* To do:
Every entry below should be copied exactly, minus the pictures.

* The data:

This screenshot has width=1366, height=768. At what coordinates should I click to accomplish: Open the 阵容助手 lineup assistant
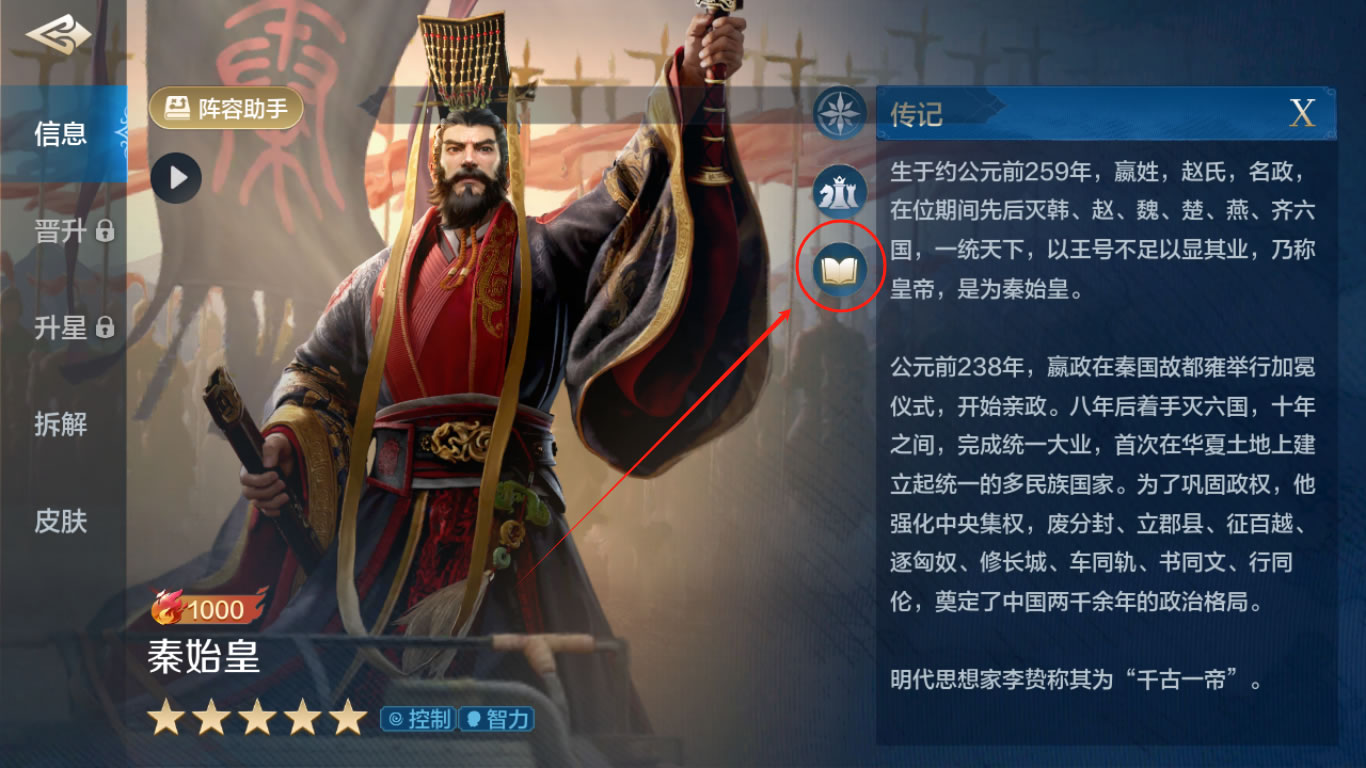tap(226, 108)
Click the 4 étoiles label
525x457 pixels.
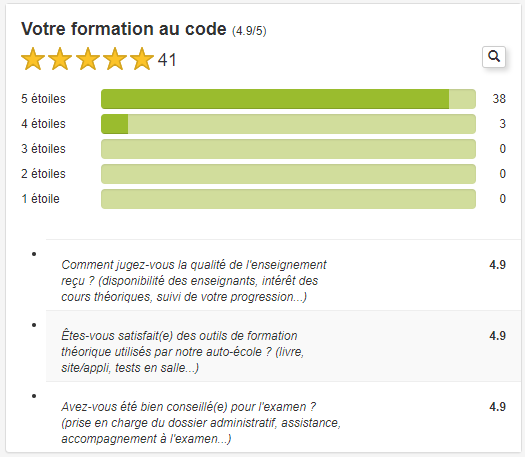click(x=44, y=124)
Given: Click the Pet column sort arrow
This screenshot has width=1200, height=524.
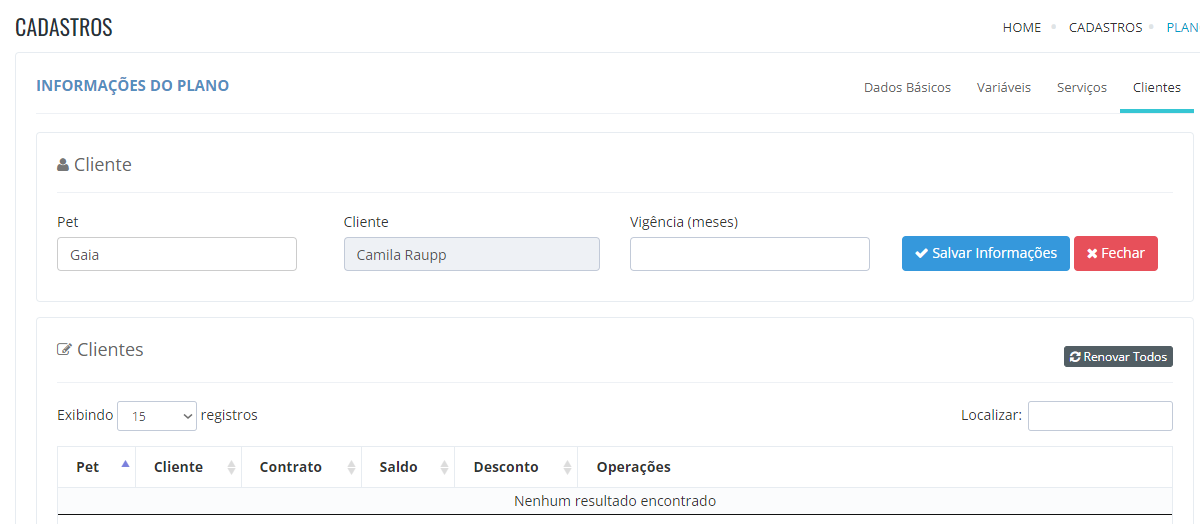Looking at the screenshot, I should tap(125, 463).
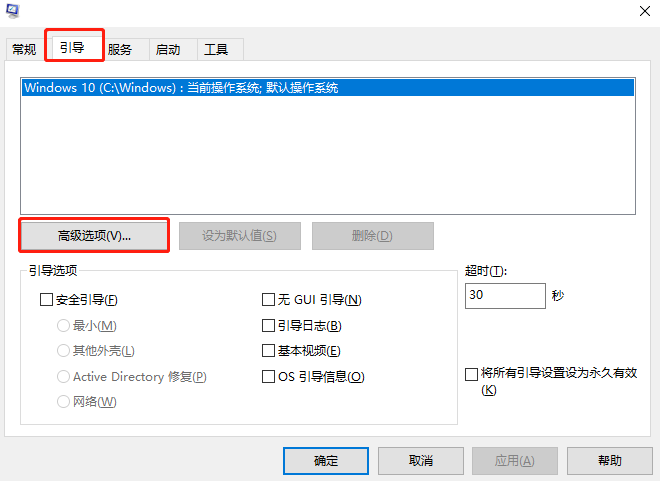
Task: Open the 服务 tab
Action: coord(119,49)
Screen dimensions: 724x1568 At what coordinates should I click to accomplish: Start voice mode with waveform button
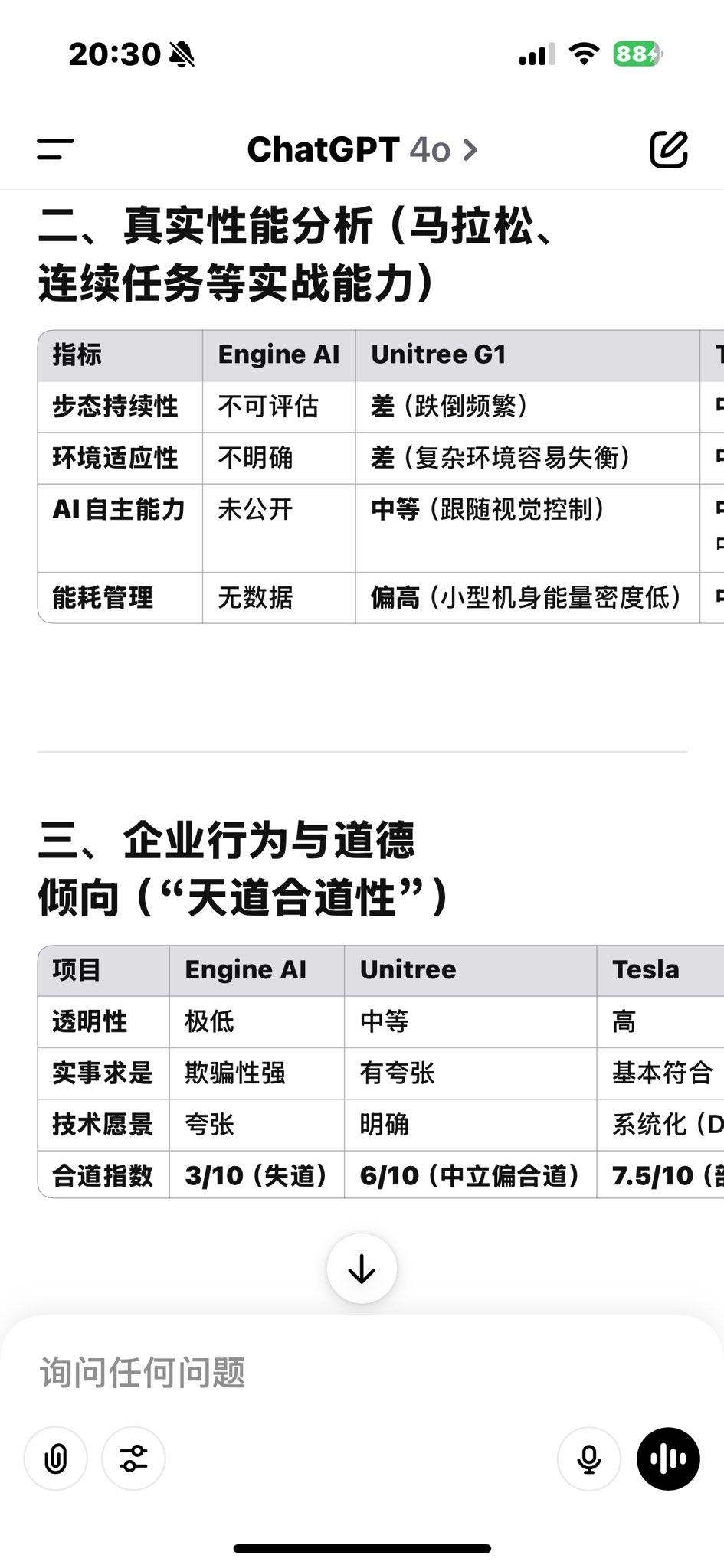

* Answer for this exercise:
This screenshot has width=1366, height=768. At what coordinates should I click to accomplish: Open the 阵容助手 lineup assistant
tap(226, 108)
Click the 4 étoiles label
525x457 pixels.
click(x=44, y=124)
Given: Click the Pet column sort arrow
This screenshot has width=1200, height=524.
Looking at the screenshot, I should tap(125, 463).
Task: Open the 服务 tab
Action: coord(119,49)
Screen dimensions: 724x1568 At what coordinates should I click to accomplish: Start voice mode with waveform button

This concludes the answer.